When they turned to the question of Operation Overlord, the invasion of France, Stalin complained that he had not expected to discuss military issues so he had no military staff. “I’ve only got Marshal Voroshilov,” he said rudely. “I hope he’ll do.” He then ignored Voroshilov and handled all military matters himself. A young British interpreter, Hugh Lunghi,224 was shocked to see that Stalin treated Voroshilov “like a dog.” Stalin insisted on the earliest preference for Overlord, the cross-Channel invasion—and then quietly filled his pipe. Churchill was still unconvinced, preferring a preliminary Mediterranean operation, using troops already in the area. However, FDR was already committed to the Channel. As a flustered Churchill realized he was outvoted, Roosevelt winked at Stalin, the start of his gauche flirtation that greatly enhanced the Marshal’s position as arbiter of the Grand Alliance. Churchill handled Stalin much better by being himself.

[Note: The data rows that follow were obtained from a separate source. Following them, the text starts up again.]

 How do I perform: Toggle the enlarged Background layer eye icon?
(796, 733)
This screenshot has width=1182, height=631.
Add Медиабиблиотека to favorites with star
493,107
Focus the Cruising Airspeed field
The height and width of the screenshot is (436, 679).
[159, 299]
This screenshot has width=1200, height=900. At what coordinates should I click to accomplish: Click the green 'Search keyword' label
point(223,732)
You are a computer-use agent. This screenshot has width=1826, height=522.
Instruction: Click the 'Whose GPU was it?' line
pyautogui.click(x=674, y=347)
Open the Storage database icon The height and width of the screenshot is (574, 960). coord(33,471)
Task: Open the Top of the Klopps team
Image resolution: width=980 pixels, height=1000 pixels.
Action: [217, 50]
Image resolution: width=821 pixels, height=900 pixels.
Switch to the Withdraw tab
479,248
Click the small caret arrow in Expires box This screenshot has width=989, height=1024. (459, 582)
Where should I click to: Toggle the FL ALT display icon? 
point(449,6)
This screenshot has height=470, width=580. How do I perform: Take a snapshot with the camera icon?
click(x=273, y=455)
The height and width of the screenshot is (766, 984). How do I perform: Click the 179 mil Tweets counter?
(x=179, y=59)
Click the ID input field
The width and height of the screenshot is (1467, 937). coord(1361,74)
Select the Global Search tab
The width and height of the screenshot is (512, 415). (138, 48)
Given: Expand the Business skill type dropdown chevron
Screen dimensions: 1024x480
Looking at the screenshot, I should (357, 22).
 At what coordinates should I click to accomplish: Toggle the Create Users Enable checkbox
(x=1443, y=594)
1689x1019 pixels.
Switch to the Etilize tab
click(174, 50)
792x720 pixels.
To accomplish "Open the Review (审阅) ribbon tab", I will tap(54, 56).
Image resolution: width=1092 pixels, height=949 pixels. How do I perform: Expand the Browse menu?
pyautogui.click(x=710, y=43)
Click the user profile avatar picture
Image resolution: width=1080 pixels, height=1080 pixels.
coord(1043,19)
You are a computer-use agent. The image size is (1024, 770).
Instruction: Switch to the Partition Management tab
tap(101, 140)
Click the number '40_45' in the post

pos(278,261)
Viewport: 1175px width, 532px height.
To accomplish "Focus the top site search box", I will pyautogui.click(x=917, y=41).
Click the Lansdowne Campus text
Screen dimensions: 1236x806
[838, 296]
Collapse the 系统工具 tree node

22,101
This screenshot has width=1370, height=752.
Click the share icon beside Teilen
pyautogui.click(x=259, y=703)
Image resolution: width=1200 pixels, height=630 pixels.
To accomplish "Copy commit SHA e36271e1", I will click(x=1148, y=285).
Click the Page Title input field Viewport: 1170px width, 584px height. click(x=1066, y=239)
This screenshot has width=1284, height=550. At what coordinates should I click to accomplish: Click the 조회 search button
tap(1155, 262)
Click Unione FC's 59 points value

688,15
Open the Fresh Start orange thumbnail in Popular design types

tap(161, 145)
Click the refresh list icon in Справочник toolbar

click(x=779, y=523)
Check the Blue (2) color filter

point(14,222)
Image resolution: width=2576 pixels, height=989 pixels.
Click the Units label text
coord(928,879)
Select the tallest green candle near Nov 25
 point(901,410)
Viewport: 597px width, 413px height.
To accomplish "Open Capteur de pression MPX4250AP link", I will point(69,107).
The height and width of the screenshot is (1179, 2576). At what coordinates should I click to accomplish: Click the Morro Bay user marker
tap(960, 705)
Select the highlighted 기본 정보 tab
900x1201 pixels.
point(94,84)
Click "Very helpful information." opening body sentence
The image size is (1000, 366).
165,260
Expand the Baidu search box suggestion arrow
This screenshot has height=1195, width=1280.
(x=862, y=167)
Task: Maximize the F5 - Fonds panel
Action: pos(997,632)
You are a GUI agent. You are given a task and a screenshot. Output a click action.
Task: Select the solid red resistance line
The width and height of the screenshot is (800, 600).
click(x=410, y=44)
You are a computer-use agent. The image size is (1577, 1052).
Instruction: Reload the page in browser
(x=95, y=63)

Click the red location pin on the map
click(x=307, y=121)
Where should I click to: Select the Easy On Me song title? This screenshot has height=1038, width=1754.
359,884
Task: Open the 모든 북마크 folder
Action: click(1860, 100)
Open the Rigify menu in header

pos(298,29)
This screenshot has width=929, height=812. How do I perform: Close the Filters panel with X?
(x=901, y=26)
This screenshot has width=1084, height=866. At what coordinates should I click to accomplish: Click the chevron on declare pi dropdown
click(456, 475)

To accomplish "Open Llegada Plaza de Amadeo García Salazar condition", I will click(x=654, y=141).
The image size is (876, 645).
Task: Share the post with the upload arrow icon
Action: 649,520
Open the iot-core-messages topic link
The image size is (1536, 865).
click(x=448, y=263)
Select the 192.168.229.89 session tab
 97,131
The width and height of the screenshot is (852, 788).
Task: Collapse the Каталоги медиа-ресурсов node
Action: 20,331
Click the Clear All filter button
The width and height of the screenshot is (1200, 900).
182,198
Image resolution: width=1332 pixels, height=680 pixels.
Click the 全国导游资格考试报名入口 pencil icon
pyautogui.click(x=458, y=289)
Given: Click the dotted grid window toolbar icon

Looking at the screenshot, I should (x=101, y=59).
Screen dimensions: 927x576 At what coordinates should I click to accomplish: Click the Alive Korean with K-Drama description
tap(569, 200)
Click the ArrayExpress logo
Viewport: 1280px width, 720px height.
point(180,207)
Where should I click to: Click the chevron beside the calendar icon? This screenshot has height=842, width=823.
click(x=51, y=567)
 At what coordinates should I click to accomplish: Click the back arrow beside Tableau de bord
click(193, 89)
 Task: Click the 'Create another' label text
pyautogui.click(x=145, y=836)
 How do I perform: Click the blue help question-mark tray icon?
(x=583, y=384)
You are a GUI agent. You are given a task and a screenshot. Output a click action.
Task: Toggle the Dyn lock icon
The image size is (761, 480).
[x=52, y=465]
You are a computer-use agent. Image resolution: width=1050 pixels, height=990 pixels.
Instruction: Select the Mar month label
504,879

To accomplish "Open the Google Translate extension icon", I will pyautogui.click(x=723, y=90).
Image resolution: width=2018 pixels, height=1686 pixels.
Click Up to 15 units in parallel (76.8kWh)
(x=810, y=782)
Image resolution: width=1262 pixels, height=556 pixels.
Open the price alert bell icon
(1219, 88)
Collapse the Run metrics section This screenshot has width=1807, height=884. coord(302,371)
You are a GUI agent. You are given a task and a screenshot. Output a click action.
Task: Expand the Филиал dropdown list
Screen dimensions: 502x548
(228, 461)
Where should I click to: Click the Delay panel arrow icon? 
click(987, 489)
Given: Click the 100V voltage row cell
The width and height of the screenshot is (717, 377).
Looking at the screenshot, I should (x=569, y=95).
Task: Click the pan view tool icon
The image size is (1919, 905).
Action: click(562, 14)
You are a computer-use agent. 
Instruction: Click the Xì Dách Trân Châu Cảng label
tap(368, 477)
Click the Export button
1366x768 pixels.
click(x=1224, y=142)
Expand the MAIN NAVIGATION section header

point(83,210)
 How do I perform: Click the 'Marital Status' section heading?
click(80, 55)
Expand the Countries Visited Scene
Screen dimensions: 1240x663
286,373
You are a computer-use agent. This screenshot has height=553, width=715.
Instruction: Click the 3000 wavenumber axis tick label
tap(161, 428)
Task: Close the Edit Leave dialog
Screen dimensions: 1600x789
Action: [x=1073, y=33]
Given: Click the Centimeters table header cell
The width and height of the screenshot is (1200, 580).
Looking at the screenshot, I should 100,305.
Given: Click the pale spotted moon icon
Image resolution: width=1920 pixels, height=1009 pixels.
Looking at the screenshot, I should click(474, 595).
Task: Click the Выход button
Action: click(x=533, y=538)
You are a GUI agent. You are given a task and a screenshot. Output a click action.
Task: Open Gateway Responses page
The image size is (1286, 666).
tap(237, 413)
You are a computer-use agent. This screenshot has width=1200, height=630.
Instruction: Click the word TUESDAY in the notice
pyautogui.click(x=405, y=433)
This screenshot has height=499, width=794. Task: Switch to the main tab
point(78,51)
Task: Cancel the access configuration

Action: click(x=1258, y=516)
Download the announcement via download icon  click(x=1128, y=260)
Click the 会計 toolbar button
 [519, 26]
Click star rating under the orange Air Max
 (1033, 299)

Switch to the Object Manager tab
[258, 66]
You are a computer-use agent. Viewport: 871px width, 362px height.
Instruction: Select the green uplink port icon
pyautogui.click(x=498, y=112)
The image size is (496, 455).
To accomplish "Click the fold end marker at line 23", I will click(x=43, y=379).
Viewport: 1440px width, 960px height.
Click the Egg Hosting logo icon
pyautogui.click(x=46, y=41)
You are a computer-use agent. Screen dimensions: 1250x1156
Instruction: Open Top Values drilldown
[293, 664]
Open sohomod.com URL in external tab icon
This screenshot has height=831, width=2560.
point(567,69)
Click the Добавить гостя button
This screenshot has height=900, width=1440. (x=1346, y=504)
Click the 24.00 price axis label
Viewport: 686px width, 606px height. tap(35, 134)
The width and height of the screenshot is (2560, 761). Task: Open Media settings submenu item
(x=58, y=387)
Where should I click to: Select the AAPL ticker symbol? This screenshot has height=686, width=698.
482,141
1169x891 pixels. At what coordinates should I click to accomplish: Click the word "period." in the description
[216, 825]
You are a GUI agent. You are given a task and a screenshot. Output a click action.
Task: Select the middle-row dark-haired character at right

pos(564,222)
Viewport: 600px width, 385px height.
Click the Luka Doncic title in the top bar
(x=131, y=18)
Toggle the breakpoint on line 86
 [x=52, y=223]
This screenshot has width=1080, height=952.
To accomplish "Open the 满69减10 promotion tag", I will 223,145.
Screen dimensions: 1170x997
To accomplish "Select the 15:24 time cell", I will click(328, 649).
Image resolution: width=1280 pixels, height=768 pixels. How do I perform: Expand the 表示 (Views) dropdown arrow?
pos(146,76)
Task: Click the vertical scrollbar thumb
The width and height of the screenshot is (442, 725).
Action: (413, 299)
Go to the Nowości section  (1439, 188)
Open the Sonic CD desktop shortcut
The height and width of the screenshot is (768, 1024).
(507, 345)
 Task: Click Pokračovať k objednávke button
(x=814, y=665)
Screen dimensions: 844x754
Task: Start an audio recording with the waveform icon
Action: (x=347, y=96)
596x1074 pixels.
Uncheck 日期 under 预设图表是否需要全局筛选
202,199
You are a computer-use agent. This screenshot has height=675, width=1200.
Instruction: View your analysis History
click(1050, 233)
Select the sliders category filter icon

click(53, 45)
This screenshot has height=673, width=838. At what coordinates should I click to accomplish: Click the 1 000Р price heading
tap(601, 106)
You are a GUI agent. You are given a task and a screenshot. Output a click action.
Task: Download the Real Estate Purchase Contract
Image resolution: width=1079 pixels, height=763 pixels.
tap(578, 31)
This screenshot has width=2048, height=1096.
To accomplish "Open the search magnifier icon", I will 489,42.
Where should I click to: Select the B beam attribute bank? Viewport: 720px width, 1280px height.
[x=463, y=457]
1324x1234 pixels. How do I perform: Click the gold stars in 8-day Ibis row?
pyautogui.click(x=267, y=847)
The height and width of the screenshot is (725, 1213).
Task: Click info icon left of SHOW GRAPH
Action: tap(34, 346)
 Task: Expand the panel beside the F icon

Stalin was expansively charming to the foreigners but grumpy with his own delegates. When Bohlen approached him from behind, mid-session, Stalin snapped without turning, “For God’s sake, allow us to finish this work.” He was embarrassed when he found it was the young American. That night, Roosevelt held a dinner at his residence. His mess-boys prepared steaks and baked potatoes while the President shook up his cocktails of vermouth, gin and ice. Stalin sipped and winced: “Well, it’s all right but cold on the stomach.” Roosevelt suddenly turned “green and great drops of sweat began to bead off his face.” He was wheeled to his roo
m. When Churchill said God was on the side of the Allies, Stalin chaffed, “And the Devil’s on my side. The Devil’s a Communist and God’s a good Conservative!”
On the 29th, Stalin and Roosevelt met again: the Supremo knew from his briefing from Sergo Beria that his charm had worked. “Roosevelt always expressed a high opinion of Stalin,” recalled Sergo, which allowed him to put pressure on Churchill. That morning, the President proposed the creation of an international organization that became the United Nations. Meanwhile the generals were meeting with Voroshilov who, according to Lunghi, absolutely refused to understand the amphibious challenge of an invasion of France, thinking it was like crossing a Russian river on a raft.
Before the next session, Churchill, the only British Prime Minister to sport military uniforms in office, arrived in a blue RAF uniform with pilot’s wings, to open a solemn ceremony to celebrate Stalingrad. At 3:30 p.m., all the delegations assembled in the hall of the embassy. Then the Big Three arrived. A guard of honour formed up of British infantry with bayonets and NKVD troops in blue uniforms, red tabs and slung tommy guns. An orchestra played their national anthems, in the Soviet case, the old one. The music stopped. There was silence. Then the officer of the British guard approached the large black box on the table and opened it. A gleaming sword lay on a bed of “claret-coloured velvet.” He handed it to Churchill, who, laying the sword across his hands, turned to Stalin: “I’ve been commanded by His Majesty King George VI to present to you . . . this sword of honour . . . The blade of the sword bears the inscription: ‘To the steel-hearted citizens of Stalingrad, a gift from King George VI as a token of the homage of the British People.’ ”
Churchill stepped forward and presented the sword to Stalin who held it reverently in his hands for a long moment and then, with tears in his eyes, raised it to his lips and kissed it. Stalin was moved.